[June 06, 2015] During one of my combat tours, my senior headquarters gave our troops the souvenir opportunity to have a U.S. flag flown over the Saddam’s main palace in Baghdad. We had to buy the flag and turn it in with a written request that included name and date to be on a certificate. My good friend Bill, a WWII history buff, was to be the recipient so I requested his name and June 6, 2007 to correspond with D-Day, June 6, 1944.

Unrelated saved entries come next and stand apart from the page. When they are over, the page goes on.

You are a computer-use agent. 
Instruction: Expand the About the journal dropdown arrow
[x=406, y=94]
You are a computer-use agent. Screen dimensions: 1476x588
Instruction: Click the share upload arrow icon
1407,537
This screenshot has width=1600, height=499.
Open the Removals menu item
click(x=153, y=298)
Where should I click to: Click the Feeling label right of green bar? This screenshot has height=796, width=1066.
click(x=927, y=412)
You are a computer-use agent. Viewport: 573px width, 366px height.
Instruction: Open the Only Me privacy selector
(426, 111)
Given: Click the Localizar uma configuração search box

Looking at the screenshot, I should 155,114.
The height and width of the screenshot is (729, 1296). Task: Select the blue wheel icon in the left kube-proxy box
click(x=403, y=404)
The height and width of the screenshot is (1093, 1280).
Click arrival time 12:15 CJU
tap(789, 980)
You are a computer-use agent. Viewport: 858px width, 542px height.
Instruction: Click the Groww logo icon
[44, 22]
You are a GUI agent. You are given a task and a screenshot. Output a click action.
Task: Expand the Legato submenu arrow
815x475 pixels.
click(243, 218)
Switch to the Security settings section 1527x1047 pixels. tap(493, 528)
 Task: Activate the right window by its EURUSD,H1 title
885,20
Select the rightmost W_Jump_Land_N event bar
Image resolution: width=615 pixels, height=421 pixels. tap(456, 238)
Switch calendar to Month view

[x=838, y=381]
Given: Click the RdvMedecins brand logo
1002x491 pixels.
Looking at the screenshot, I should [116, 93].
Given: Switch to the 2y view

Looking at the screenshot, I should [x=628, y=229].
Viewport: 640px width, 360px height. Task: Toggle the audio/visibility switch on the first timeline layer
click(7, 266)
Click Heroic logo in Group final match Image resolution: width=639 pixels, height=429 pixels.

When I arrived to pick up my flag and certificate, there had been an error and it was flown on June 5th instead of on my request. When I inquired about it to the U.S. Army Staff Sergeant in charge, he told me that there was nothing special about any date so he simply used dates convenient to him. I asked if he understood the significance of D-Day 1944. He apologized and said he didn’t know much about it except it was a big day during the war.
To make a long story short, we had a long talk about D-Day, the strategy, its significance, the allied preparation, the landings, and the follow-on of forces streaming into northwestern Europe; an invasion that eventually drove the Nazi military out of all occupied territory. What surprised me most was his near complete lack of knowledge of D-Day but more so his attitude that it was ancient history and it didn’t matter.
“People who live their lives in the past have one blind eye, those who ignore the past are blind in both eyes.” – Unknown
This was the case here. He didn’t know, for example, that it was an Allied operation, not just U.S., and that it involved more than landing troops but was coordinated closely with naval and air forces that paved the way for those troops. Furthermore, he had misunderstood both the cost in human lives and equipment and also to the effect on the overall war effort.
Let’s not be blind to history. And while we should not live in the past, we should never forget it. History teaches everyone, including leaders, great lessons in human behavior, what evil is and what good is, and that we can be a better person by the study of history.
Today, we pay our respect to those involved in D-Day and all those who helped destroy the Axis machine that inflicted great harm and misery on many civilizations across the world.